Scientific scope of the workshop

DX is a lively forum that has traditionally adopted a single-track program with a limited number of participants in order to promote detailed technical exchange and debate while at the same time making efforts to develop synergistic approaches to solving real-world problems. This year, one session will be devoted to The Diagnostic Competition 2009 (DXC'09) where results will be presented and a winner announced. For more information about the contest see:

We welcome papers on topics that are related, but not limited to, the following:

  • Formal theories and computational methods for diagnosis, that include monitoring, detection and isolation, testing, repair and therapy, reconfiguration, fault tolerance, diagnosability analysis, and other related topics.
  • Modeling for diagnosis that includes symbolic, numeric, discrete, discrete-event, continuous, hybrid, probabilistic, functional, behavioral, qualitative, abstractions, and approximation methods. Effective modeling approaches for large systems are of particular relevance.
  • Computational issues that address combinatorial explosion, use of structural and hierarchical knowledge, focusing strategies, resource-bounded reasoning, real time analysis, and other related topics.

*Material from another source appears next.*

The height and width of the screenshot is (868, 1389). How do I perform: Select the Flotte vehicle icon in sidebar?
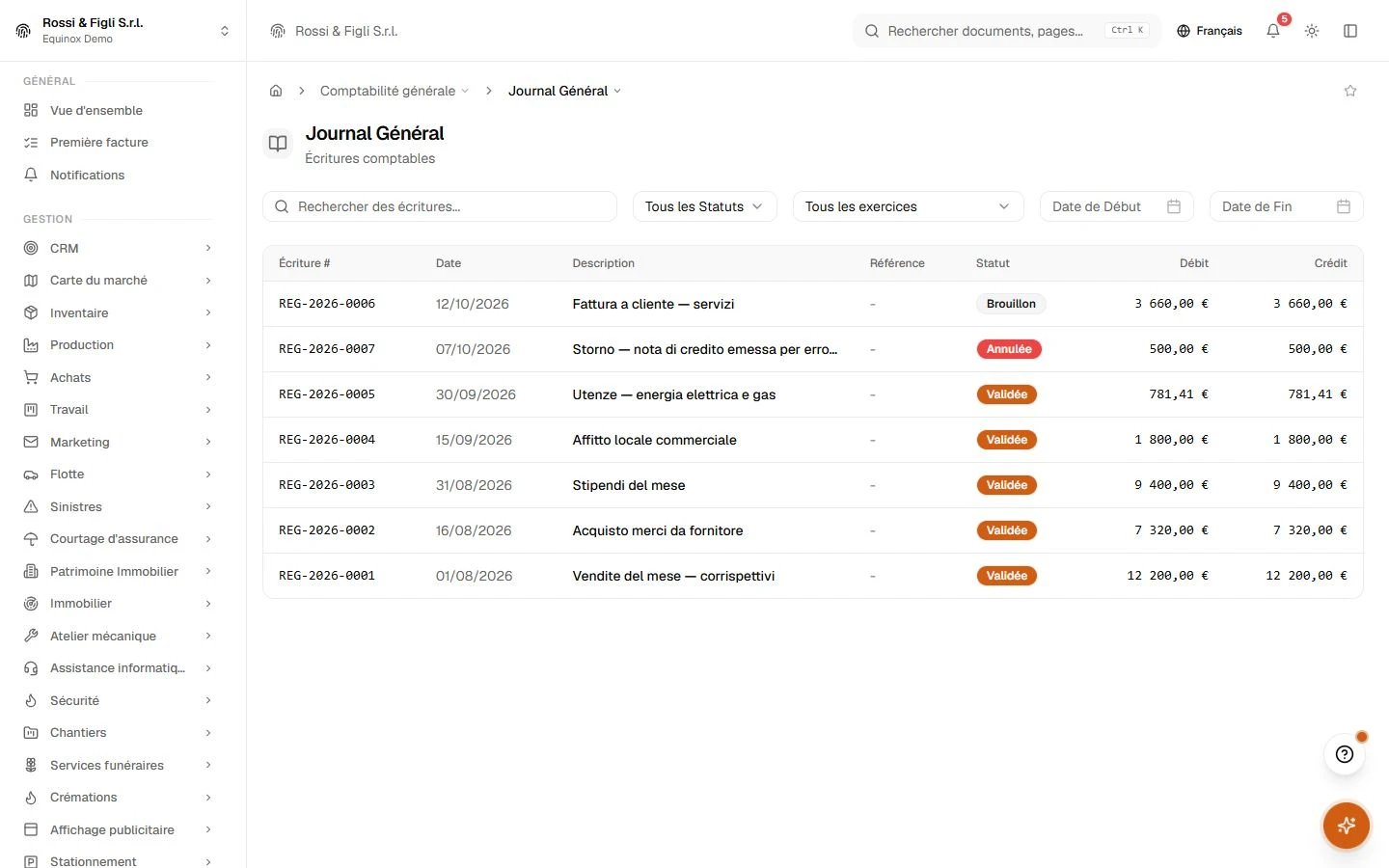[31, 475]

  • Diagnosis processes that include strategies for measurement selection, sensor placement, test actions design, active testing, embedded diagnosis systems, preventive diagnosis, fault tolerance strategies, fault-adaptive control, and distributed diagnosis.

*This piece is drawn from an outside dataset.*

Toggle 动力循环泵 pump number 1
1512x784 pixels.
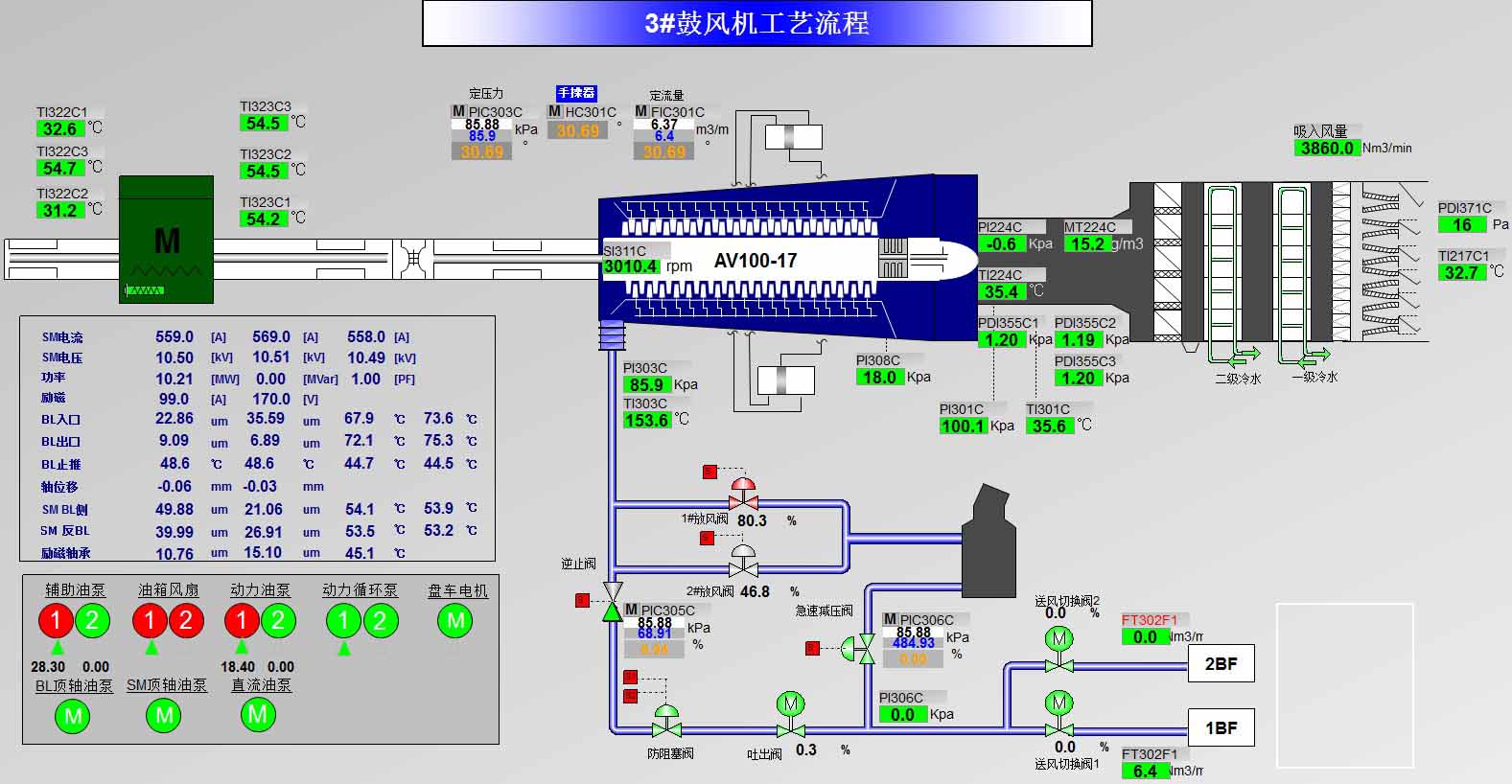coord(343,621)
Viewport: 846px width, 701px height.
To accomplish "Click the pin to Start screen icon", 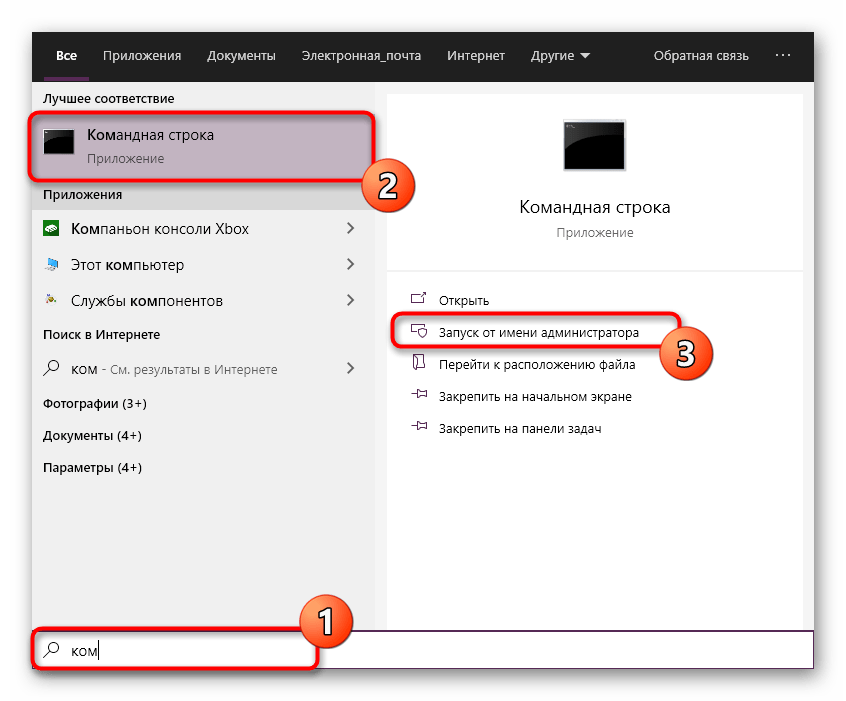I will pos(419,396).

  • Bridge between DX (AI-based diagnosis methods) and other diagnosis methodologies: FDI, control-based techniques, statistical and probabilistic methods, design, model checking, machine learning, non-monotonic reasoning, planning, execution, real-time languages, software verification and validation, debugging, and hardware testing.
  • Real-world applications and integrated systems in a wide range of fields including transportation systems, space and aeronautics, process industries, medical domains, and bioinformatics. Case studies of tech transfer that resulted in success or failure are especially welcome.